Prevent multiple PM complex resets from being queued
- Clear any prior reset request when notified that OCCs are active
- If OCC state is safe/not valid, prevent immediate request for reset.
Start a safe state delay timer and if it does not recover then request a
reset.
- If unable to read the OCC state after a retry, then request a reset.

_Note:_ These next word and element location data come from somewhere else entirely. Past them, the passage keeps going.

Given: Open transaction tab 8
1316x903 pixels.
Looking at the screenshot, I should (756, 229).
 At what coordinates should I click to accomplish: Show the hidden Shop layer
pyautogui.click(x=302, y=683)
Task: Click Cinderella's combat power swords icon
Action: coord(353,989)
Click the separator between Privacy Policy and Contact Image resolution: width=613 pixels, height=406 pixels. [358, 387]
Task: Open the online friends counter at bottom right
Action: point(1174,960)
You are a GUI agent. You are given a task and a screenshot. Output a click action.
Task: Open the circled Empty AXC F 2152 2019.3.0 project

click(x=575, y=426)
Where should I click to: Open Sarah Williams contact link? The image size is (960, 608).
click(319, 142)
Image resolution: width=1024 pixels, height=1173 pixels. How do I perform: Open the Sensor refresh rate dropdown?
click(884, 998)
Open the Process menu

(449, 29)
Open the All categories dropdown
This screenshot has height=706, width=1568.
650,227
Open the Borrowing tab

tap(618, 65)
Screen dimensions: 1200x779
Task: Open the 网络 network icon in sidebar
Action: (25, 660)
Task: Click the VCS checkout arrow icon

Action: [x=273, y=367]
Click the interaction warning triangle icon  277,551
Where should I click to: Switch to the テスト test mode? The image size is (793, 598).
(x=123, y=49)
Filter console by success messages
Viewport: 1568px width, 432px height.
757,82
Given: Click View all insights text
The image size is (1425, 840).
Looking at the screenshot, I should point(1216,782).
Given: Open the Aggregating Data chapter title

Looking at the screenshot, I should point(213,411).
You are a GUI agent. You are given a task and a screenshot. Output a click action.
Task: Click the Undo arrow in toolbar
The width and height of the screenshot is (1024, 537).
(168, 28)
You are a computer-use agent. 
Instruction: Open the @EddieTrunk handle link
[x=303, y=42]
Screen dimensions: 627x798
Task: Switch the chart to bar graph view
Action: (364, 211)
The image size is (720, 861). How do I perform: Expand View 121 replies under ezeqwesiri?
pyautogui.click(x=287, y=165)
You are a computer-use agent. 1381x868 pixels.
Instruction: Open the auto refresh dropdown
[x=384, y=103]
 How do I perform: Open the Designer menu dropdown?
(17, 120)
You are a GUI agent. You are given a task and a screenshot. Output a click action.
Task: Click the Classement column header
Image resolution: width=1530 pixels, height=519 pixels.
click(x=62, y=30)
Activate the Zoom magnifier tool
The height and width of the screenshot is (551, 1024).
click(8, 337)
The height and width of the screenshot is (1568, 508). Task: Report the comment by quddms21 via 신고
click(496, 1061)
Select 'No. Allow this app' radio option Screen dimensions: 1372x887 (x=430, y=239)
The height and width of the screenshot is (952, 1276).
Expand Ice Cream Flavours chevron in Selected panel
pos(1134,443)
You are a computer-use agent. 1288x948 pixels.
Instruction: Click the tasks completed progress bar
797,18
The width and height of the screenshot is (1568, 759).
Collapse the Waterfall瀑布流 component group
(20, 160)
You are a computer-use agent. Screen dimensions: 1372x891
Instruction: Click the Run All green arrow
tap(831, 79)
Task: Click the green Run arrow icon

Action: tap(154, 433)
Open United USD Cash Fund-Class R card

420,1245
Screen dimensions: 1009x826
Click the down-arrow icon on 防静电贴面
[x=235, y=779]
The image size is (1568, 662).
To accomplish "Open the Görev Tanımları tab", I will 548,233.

(no change to this behavior)
Problem: A system where the OCC went to safe state, and BMC requested
a reset, but HTMT had already requested a reset, so the PM complex got
reset multiple times when not necessary.
Tested on Rainier/Fuji
Change-Id: Id40b00e6d3708358478271bb6d5acef804715d4a
Signed-off-by: Chris Cain <cjcain@us.ibm.com>
diff --git a/occ_manager.cpp b/occ_manager.cpp
index 699f4a8..3ae11f6 100644
--- a/occ_manager.cpp
+++ b/occ_manager.cpp
@@ -437,6 +437,16 @@
lg2::error(
"initiateOccRequest: Initiating PM Complex reset due to OCC{INST}",
"INST", instance);
+
+ // Make sure ALL OCC comm stops to all OCCs before the reset
+ for (auto& obj : statusObjects)
+ {
+ if (obj->occActive())
+ {
+ obj->occActive(false);
+ }
+ }
+
#ifdef PLDM
pldmHandle->resetOCC(instance);
#endif
@@ -507,9 +517,20 @@
#endif
}
- // Start poll timer if not already started
+ // Start poll timer if not already started (since at least one OCC is
+ // running)
if (!_pollTimer->isEnabled())
{
+ // An OCC just went active, PM Complex is just coming online so
+ // clear any outstanding reset requests
+ if (resetRequired)
+ {
+ resetRequired = false;
+ lg2::error(
+ "statusCallBack: clearing resetRequired (since OCC{INST} went active, resetInProgress={RIP})",
+ "INST", instance, "RIP", resetInProgress);
+ }
+
lg2::info("Manager: OCCs will be polled every {TIME} seconds",
"TIME", pollInterval);
diff --git a/occ_status.cpp b/occ_status.cpp
index 220fcdd..ed44403 100644
--- a/occ_status.cpp
+++ b/occ_status.cpp
@@ -28,6 +28,7 @@
instance, "STATE", value);
if (value)
{
+ // OCC is active
// Clear prior throttle reason (before setting device active)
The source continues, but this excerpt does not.